Selected research projects

Obstructed swelling and fracture in hydrogels

Fracturing hydrogel Collaborators: Andrej Košmrlj, Sujit Datta, Caroline Adkins, and Jean-François Louf.
Understanding how expanding or growing bodies respond to the presence of obstacles is relevant to many fields, including medicine, morphogenesis, and agriculture. We used hydrogels, polymer networks that expand in water, to explore how stresses develop in this general scenario. As pictured, we identified a regime in which stresses due to obstacles cause swelling hydrogels to fracture, tearing themselves apart as they expand. See our preprint for more details, as well as the first half of this presentation.

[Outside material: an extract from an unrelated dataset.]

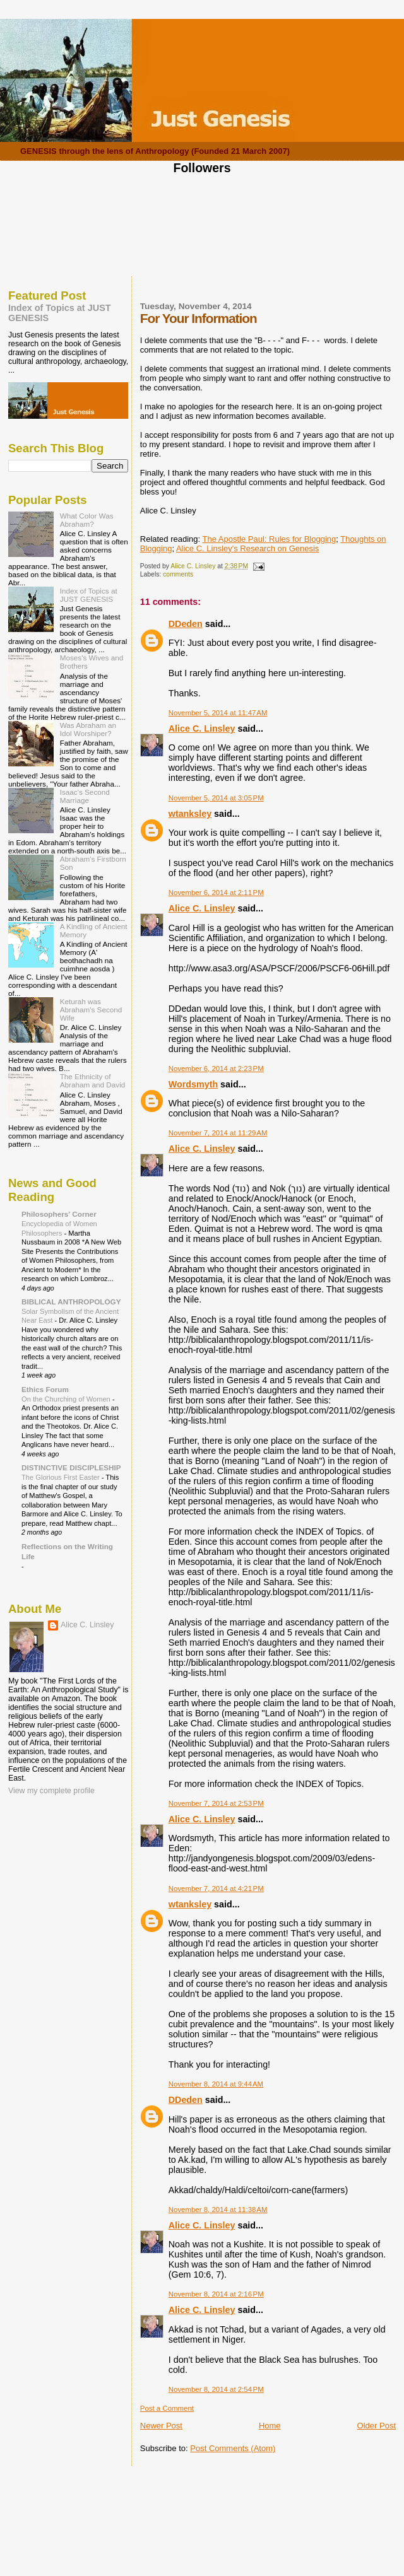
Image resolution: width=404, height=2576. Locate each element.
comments (178, 574)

Instabilities and phase transitions in Ising-like metamaterials

Zigzag pattern impurity buckling Collaborators: David Nelson, Paul Hanakata.
We studied a periodic array of dilations in a thin elastic sheet. Past a buckling transition, these dilations become bistable and behave like Ising spins. At finite temperature, we can observe critical phenomena and an anomalous thermal expansion. See our papers for details on the zero temperature (doi, arXiv) and finite temperature behavior of the model (doi, arXiv), and how curvature acts as an effective external field (doi, arXiv).

Competing species in a turbulent fluid

Two species competiting in a turbulent fluid Collaborators: Roberto Benzi, David Nelson, Federico Toschi, Giorgia Guccione, Mara Freilich, Amala Mahadevan, and Alexandra Worden.
In marine environments, phytoplankton may compete with one another while being advected by effectively compressible turbulent flows. Working in one dimension, we found that even very weak divergence can affect fixation probabilities (doi, arXiv, video). We later replicated some of these results in simple two-dimensional flows (doi, arXiv). In recent work (doi, arXiv), we adapted these ideas to ecological time scales, and combined observations, simulations, and theory to understand the impact of effective compressibility in realistic oceanic scenarios.

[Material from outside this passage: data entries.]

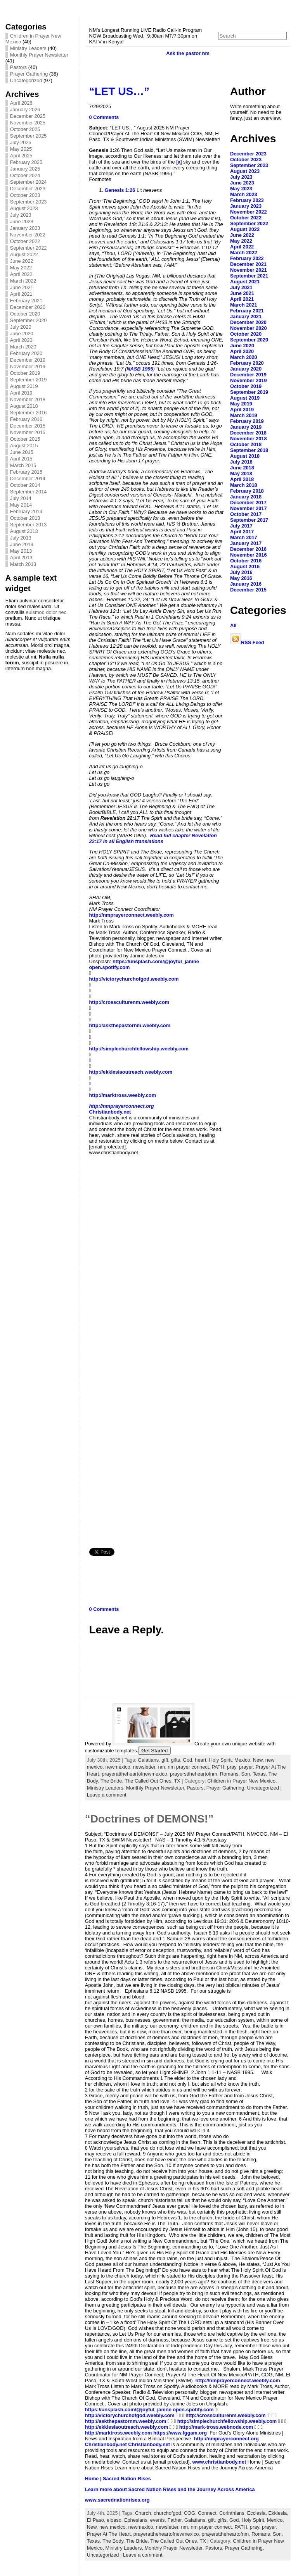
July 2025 (20, 142)
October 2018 (246, 444)
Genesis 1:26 (120, 190)
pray (231, 1767)
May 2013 (21, 551)
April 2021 (21, 294)
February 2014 (26, 511)
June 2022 (21, 261)
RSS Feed (247, 642)
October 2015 (25, 439)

Instability in a differentially rotating plasma

Vorticity timeline showing the joint instability Collaborators: Brad Marston, Steve Tobias.
A tachocline is a thin shear layer thought to play an important role in the magnetic activity of Sun-like stars. We studied an idealized two-dimensional model of the solar tachocline, focusing on a joint instability in which the model’s differential rotation is stable in the absence of a magnetic field but unstable in its presence. See our paper for details (doi, arXiv).